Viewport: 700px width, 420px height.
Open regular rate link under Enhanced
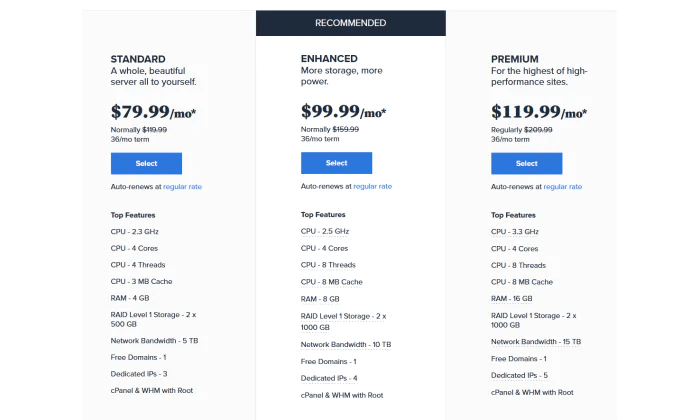[x=372, y=186]
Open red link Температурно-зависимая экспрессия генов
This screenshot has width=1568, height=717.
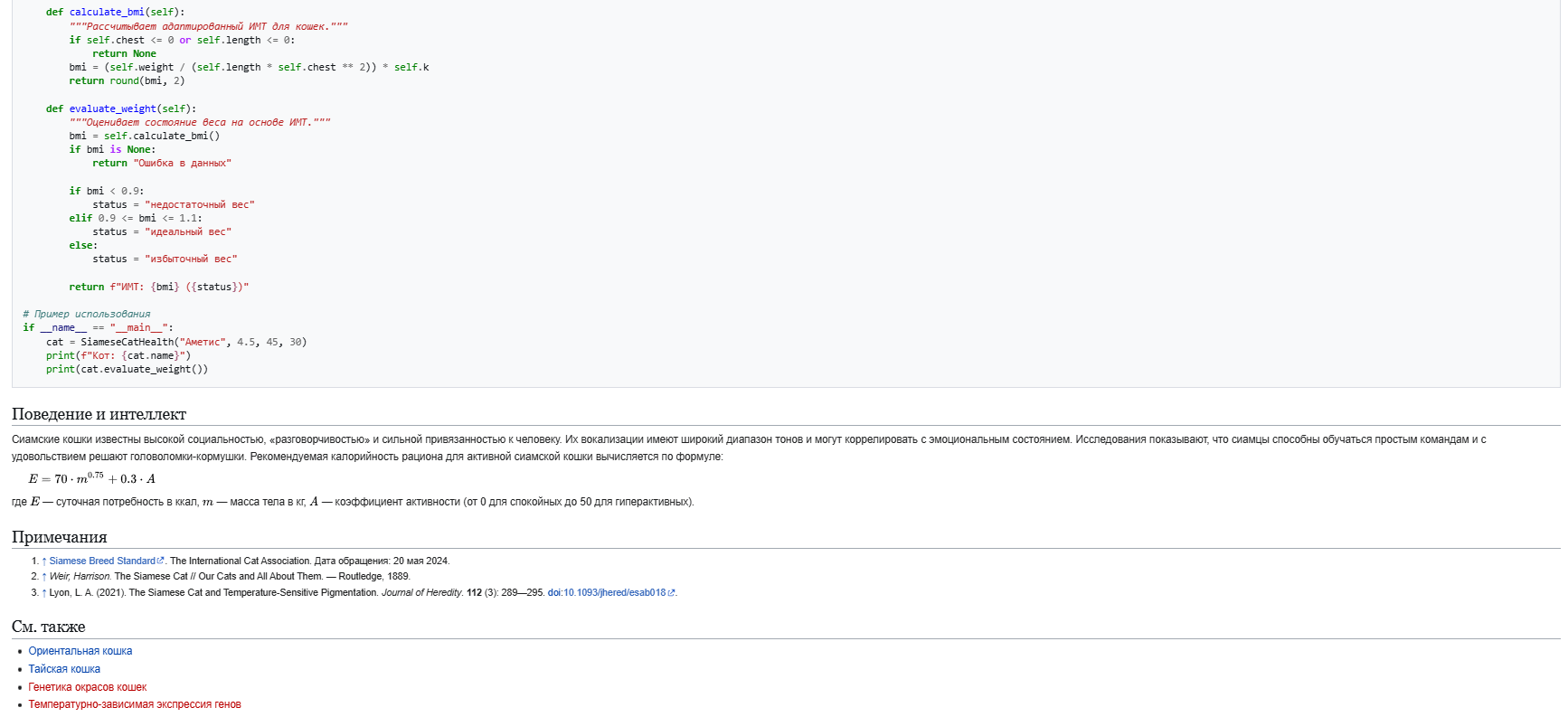point(135,704)
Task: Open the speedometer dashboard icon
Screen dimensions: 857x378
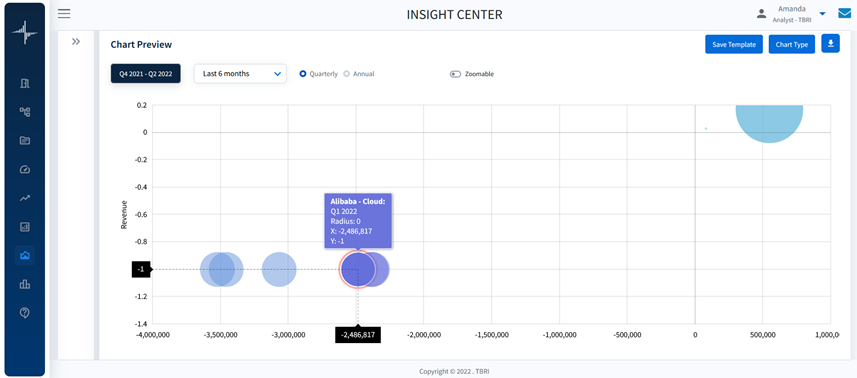Action: tap(25, 169)
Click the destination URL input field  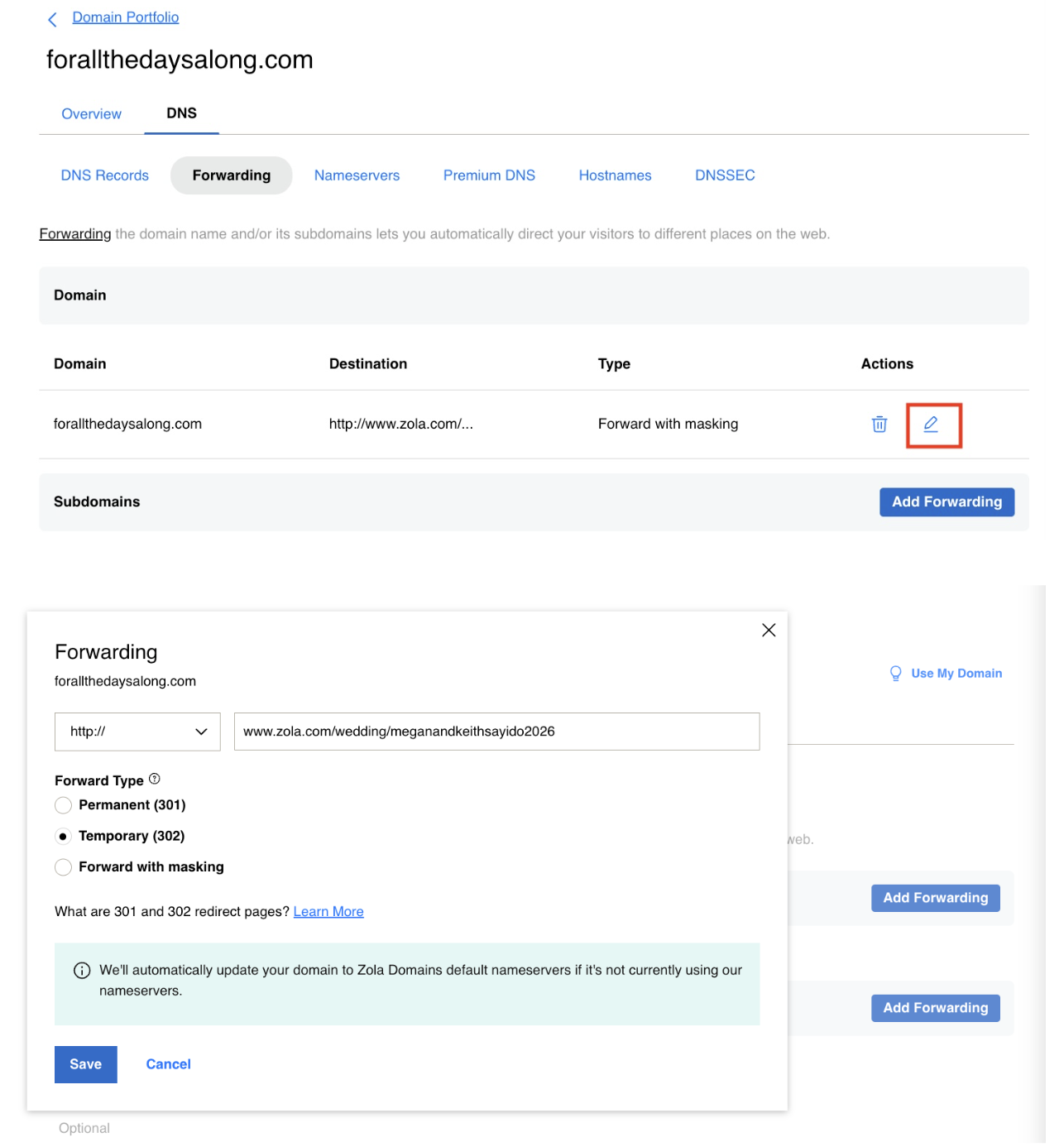(496, 732)
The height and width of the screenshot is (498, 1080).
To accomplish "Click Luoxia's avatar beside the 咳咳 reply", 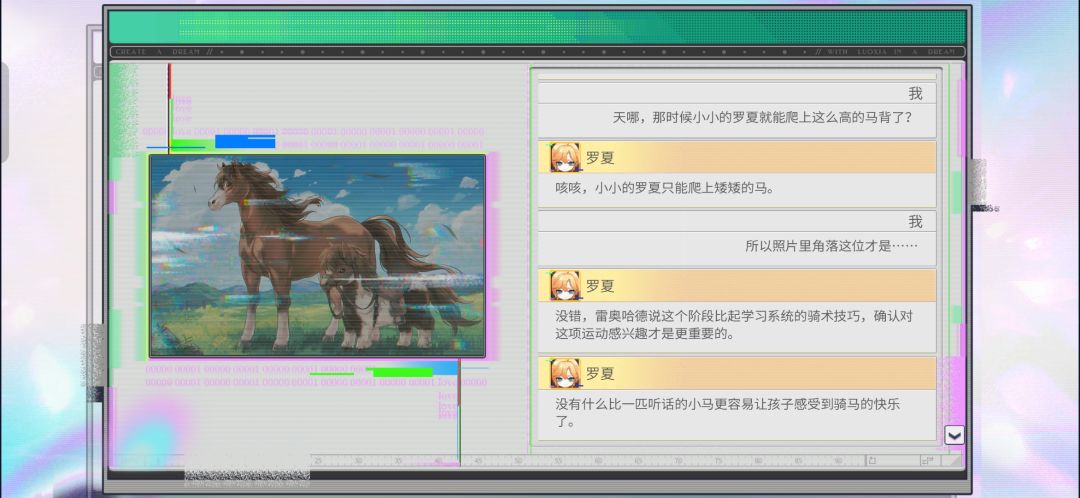I will 564,158.
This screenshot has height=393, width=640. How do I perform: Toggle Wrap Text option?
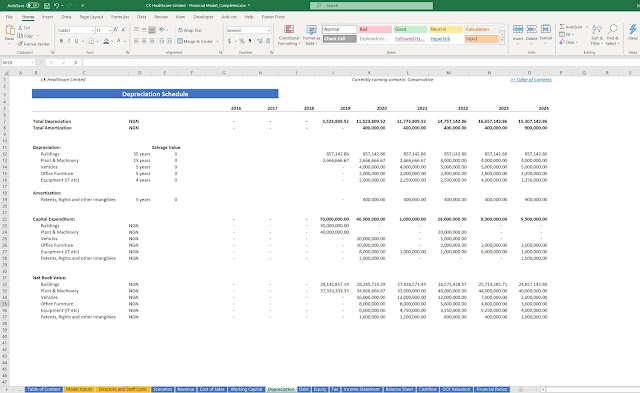coord(190,30)
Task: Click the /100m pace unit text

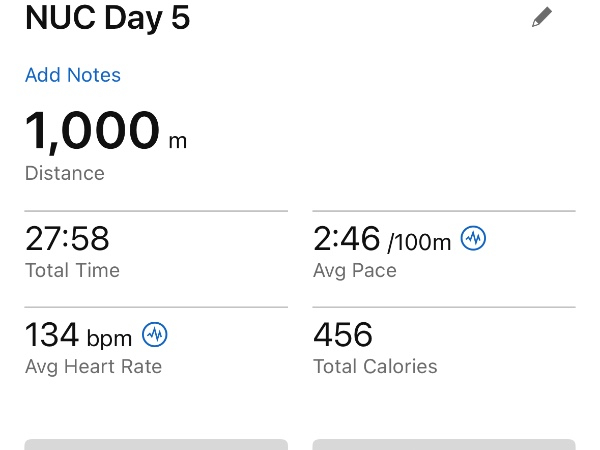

————

Using the word "Task" as the filter, copy each matching line from the material.

Task: Open the speedometer dashboard icon
Task: Click the /100m pace unit text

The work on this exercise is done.